In the first part of the video, Mel shows you their non-verbal language and the way they interact with their environment. In the second part, Mel uses a program that interprets typing into speech so that they can explain their native language to neurotypicals.

Mel writes: This is not a look-at-the-autie gawking freakshow as much as it is a statement about what gets considered thought, intelligence, personhood, language, and communication, and what does not.

Mel’s mastery of both languages is awesome, as is their ability to explain the “constant conversations” they have with all parts of their environment. This is a powerful commentary on neurotypical privilege — and it’s a real lesson in empathy.

In part 2: Speaking directly with Simon Baron-Cohen

9 Responses

  1. Kaitlyn
    | Reply

    Great resources and wonderfully written. Thanks so much!

  2. Marita
    | Reply

    “Normal people are the ones you don’t know well yet” love it

    Thank you for this post. I will be bookmarking it for future reference.

  3. Neo Aspieside
    | Reply

    Wonderful post! Thank you so very much. I hope many people read it and have a better understanding. We need acceptance and understanding. The YouTube video of Amanda is one my absolute favorites. In my post today I talk about NTs judging an Autistic’s happiness by their standards. So neurotypical of them.

  4. Karla
    | Reply

    Oh, here’s a beautiful post about communication and empathy by Amanda Baggs, who’s in the video above. Awesome!

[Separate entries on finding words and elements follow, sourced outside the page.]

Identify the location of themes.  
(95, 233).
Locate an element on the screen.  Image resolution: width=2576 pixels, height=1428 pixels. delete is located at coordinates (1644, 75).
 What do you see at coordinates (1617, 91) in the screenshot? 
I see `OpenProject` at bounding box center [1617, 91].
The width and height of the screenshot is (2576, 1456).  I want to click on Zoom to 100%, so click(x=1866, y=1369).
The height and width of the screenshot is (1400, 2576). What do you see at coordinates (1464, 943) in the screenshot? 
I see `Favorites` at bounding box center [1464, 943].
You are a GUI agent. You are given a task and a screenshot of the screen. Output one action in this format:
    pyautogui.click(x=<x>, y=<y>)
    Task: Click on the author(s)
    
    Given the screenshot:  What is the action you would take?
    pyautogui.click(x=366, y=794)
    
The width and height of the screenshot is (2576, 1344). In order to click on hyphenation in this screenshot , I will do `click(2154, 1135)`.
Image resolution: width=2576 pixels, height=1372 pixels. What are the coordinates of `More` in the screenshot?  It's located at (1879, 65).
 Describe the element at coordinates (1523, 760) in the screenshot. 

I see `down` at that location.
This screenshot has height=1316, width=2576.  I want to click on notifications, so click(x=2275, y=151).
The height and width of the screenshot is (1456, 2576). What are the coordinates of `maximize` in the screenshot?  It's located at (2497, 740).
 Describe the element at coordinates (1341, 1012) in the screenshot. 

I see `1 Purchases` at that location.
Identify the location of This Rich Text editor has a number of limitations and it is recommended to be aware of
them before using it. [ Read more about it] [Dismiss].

    http://autisticadvocacy.org/2012/04/plants-outside-the-shade/

  5. Mo Bailey
    | Reply

    Hi Karla – having worked with several age ranges of people of “hidden challenges” primarily with Asperger’s, I applaud you for your work with educating the neuro-typical world on this topic. I left “in-the-trenches” advocacy to work as a non-typical advocate as it feels more highly valued as my purpose. That said; in your brilliant way that only you can do, as a mom of a myth busting son with AS, not as an advocate I send gracious thanks and cheers your way!

    • Karla
      | Reply

      Thank you Mo! In-the-trenches is right! Wow, the multiple conflicts and confusions surrounding autistic people is intense. Thanks for the work you do as a non-typical advocate!

  6. Stephanie
    | Reply

    Dear Karla, thank you so much for your post. As a “hyper-sensitive intuitive” (or empath) and budding (amateur) music therapist with aspirations of working autistic persons, the elderly and the the general public, I foresee some wonderful applications for the info you present here. In fact, I have also wondered if people with autism, ADHD/ADD and perhaps OCD weren’t also “sensitized” individuals responding to environmental stimuli.

    I’m hoping to provide some rhythmic and improv movement therapies, as well, although my training has been mostly in meditation and rhythmic breathing, yoga and martial arts.

    Thanks again for your informative blog. I hope to check your future posts. Please feel free to email with any suggestions you have about the work I mention above.

    Sincerely,

    Stephanie A.B.

    • Karla
      | Reply

      Thanks Stephanie,

      There are some wonderful organizations run by autistic people, and they’d be a great resource for you as you work out ideas for becoming supportive to this community. The Autistic Self-Advocacy Network is a good place to start: http://autisticadvocacy.org/ Their motto is “Nothing About Us Without Us.”

      And The Thinking Person’s Guide to Autism is a site that covers the issues facing autistic individuals and their families, and this is a good post on diagnoses of sensory processing conditions: http://thinkingautismguide.blogspot.com/2012/06/sensory-issues-vs-behaviors-on-recent.html

      In terms of being supportive, watch out for organizations that present autism as a tragedy, or an epidemic, or something that “steals children.” Those organizations tend to support therapies that treat the autistic person as less than human, and they’re not okay!